T.M : Oui, parce que depuis, l’atmosphère a beaucoup changé. Il y a plus de morale, de religion, de questions d’identité que lorsque j’étais jeune et je sais que cela n’est jamais favorable aux femmes. Au contraire. Finalement rien ou si peu a changé en 30 ans. Donc de féminophile, je suis en passe de devenir féministe ! Et j’ai donc décidé de faire un film là-dessus.
Pourquoi l’avoir situé dans l’industrie ?
T.M : La politique est trop dépréciée. On connaît moins l’industrie. Or, on y trouve des parcours de femmes brillantes, qui ont fait des longues études et un univers intéressant à filmer.
J’ai demandé à Raphaëlle Bacqué – journaliste au Monde – de me faire rencontrer des femmes qui avaient fait carrière dans l’industrie, auprès de qui je me suis renseignée pour savoir comment raconter cette histoire. Et là, je n’ai pas été déçue. Ce que je montre dans le film est en dessous de la réalité.
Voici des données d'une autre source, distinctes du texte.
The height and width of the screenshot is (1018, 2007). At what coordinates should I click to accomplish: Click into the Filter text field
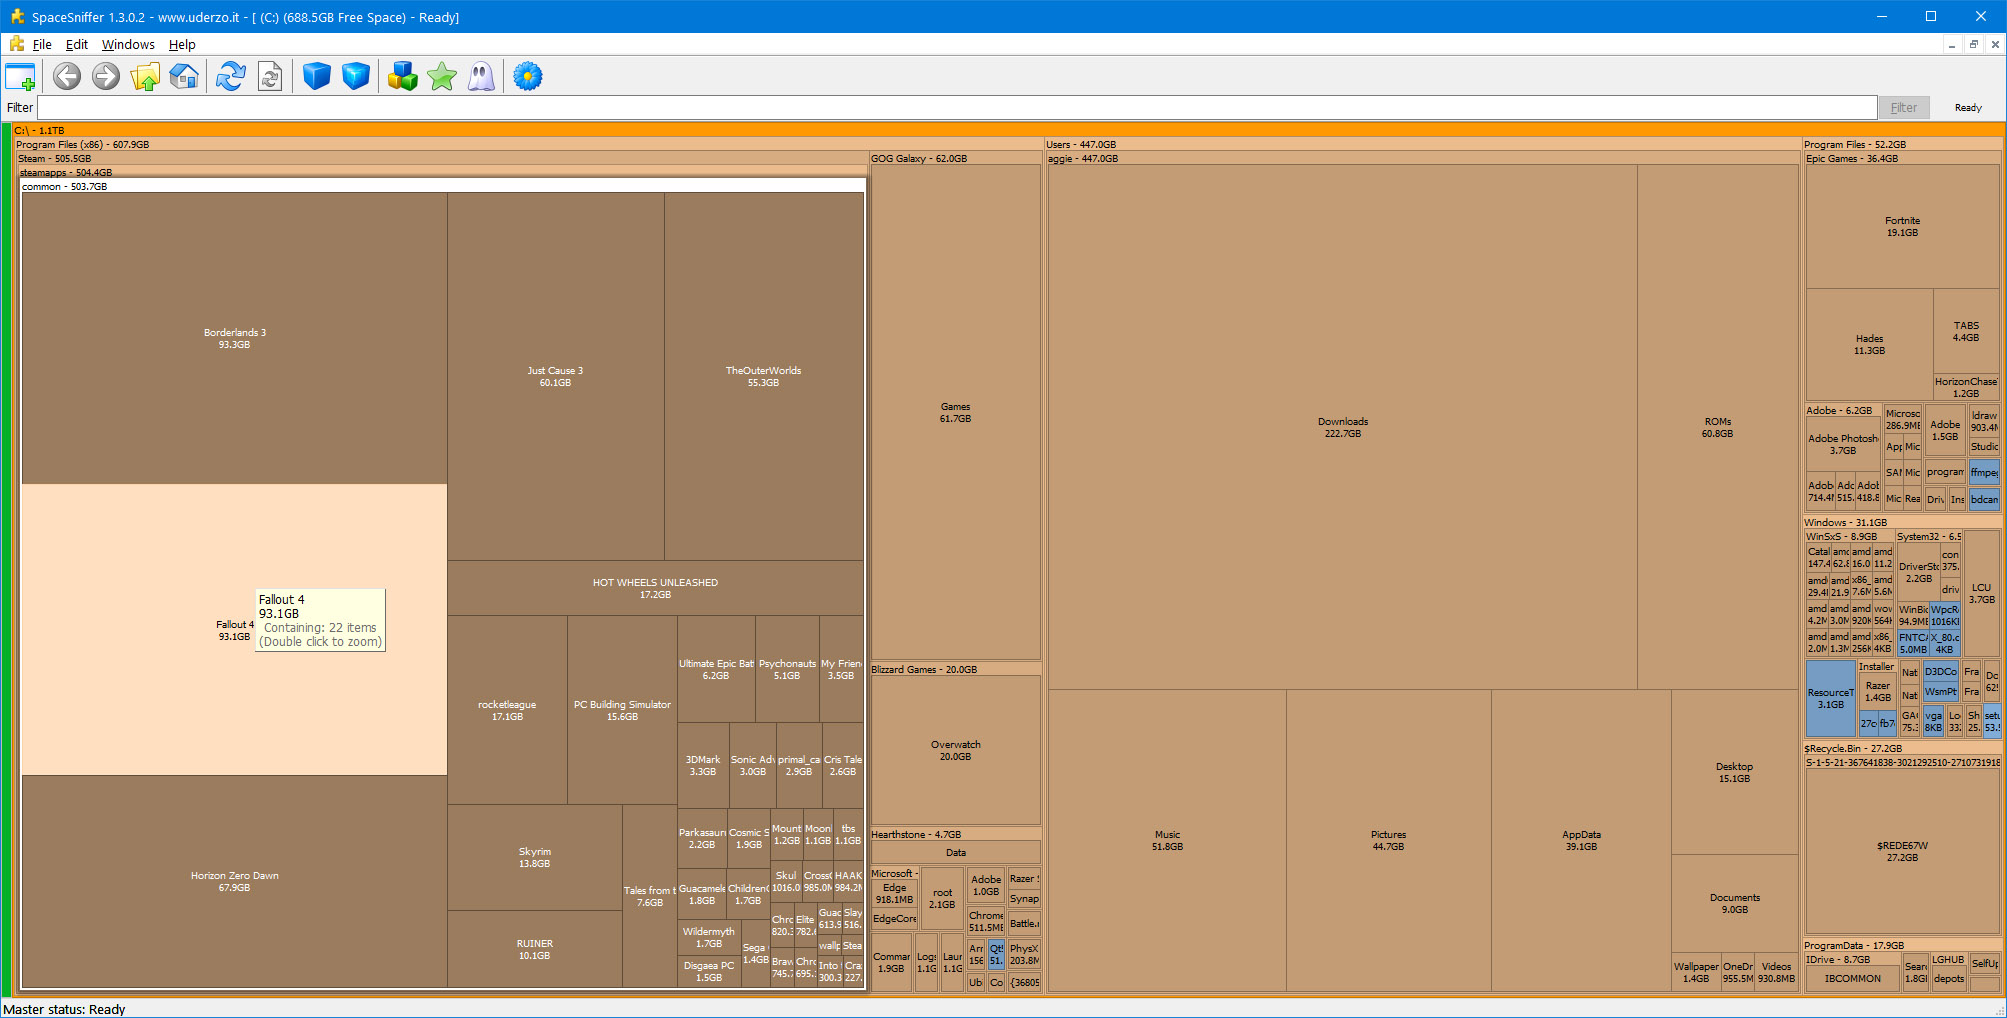[x=956, y=108]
Tonie Marshall, vous parlez de la misogynie ?
T.M : Oui ! La misogynie frontale qui consiste pour un homme à garder son pré-carré de pouvoir sans y faire rentrer la moindre femme, la misogynie bienveillante, inconsciente, paternaliste, très gentille comme si les femmes le réclamaient… et les réflexions habituelles sur l’hystérie ou sur la supposée fragilité des femmes. Jamais je n’aurai cru qu’on en serait encore là au XXIème siècle. Il faudrait une arrivée massive des femmes à la tête des entreprises pour que la gouvernance se modifie un peu.
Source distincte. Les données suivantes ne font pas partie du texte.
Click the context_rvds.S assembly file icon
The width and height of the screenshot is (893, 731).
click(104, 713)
Ces femmes concernées ont-elles envisagé des solutions pour y parvenir ?
T.M : Ce n’était pas mon propos, je cherchais comment écrire mon scénario. Mais, j’ai tout de même ressentie, de la part de ces femmes qui ont l’habitude de beaucoup se contrôler, une exaspération très forte.
Votre scénario est-il fidèle à leurs histoires ?
T.M : Tout ce qui y concerne l’entreprise est très inspiré du réel, même les péripéties annexes sur l’espionnage par exemple. La vie personnelle de mon héroïne est, en revanche, inventée. Le réseau féminin, aussi. Toutes les femmes que j’ai rencontrées m’ont confirmé qu’il n’existait, en France, aucun réseau féminin assez puissant pour hisser une femme à la tête d’une entreprise du CAC40.
Vous avez écrit avec Marion Doussot, une scénariste plus jeune que vous. Qu’a-t-elle apporté ?
T. M : Elle m’a réveillée tant elle était remontée ! A tel point que moi qui ne suis pas favorable aux quotas, je suis en train de me dire qu’il en faut !
Votre héroïne est sceptique au début du film. Elle prétend ne pas croire à la solidarité féminine.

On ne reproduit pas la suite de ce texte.